START TEXT EXCERPT
On Wed, May 17, 2017 at 07:52:38AM +0100, Richard Sandiford wrote:
> 2017-05-17 Richard Sandiford <[email protected]>
>
> gcc/
> * tree-ssa-strlen.c (strinfo): Rename the length field to
> nonzero_chars. Add a full_string_p field.
> (compare_nonzero_chars, zero_length_string_p): New functions.
> (get_addr_stridx): Add an offset_out parameter.
> Use compare_nonzero_chars.
> (get_stridx): Update accordingly. Use compare_nonzero_chars.
> (new_strinfo): Update after above changes to strinfo.
> (set_endptr_and_length): Set full_string_p.
> (get_string_length): Update after above changes to strinfo.
> (unshare_strinfo): Update call to new_strinfo.
> (maybe_invalidate): Likewise.
> (get_stridx_plus_constant): Change off to unsigned HOST_WIDE_INT.
> Use compare_nonzero_chars and zero_string_p. Treat nonzero_chars
> as a uhwi instead of an shwi. Update after above changes to
> strinfo and new_strinfo.
> (zero_length_string): Assert that chainsi contains full strings.
> Use zero_length_string_p. Update call to new_strinfo.
> (adjust_related_strinfos): Update after above changes to strinfo.
> Copy full_string_p from origsi.
> (adjust_last_stmt): Use zero_length_string_p.
> (handle_builtin_strlen): Update after above changes to strinfo and
> new_strinfo. Install the lhs as the string length if the previous
> entry didn't describe a full string.
END TEXT EXCERPT
START GIVEN MATERIAL
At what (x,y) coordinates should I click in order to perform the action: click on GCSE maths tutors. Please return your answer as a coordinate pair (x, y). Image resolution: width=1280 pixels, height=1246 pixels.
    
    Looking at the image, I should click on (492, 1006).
END GIVEN MATERIAL
REQUIREMENT: Transcribe the part of the tree-ssa-strlen.c ChangeLog above that starts at the words "On Wed, May" and ends after "zero_length_string_p): New functions.".

EXPECTED ANSWER:
On Wed, May 17, 2017 at 07:52:38AM +0100, Richard Sandiford wrote:
> 2017-05-17 Richard Sandiford <[email protected]>
>
> gcc/
> * tree-ssa-strlen.c (strinfo): Rename the length field to
> nonzero_chars. Add a full_string_p field.
> (compare_nonzero_chars, zero_length_string_p): New functions.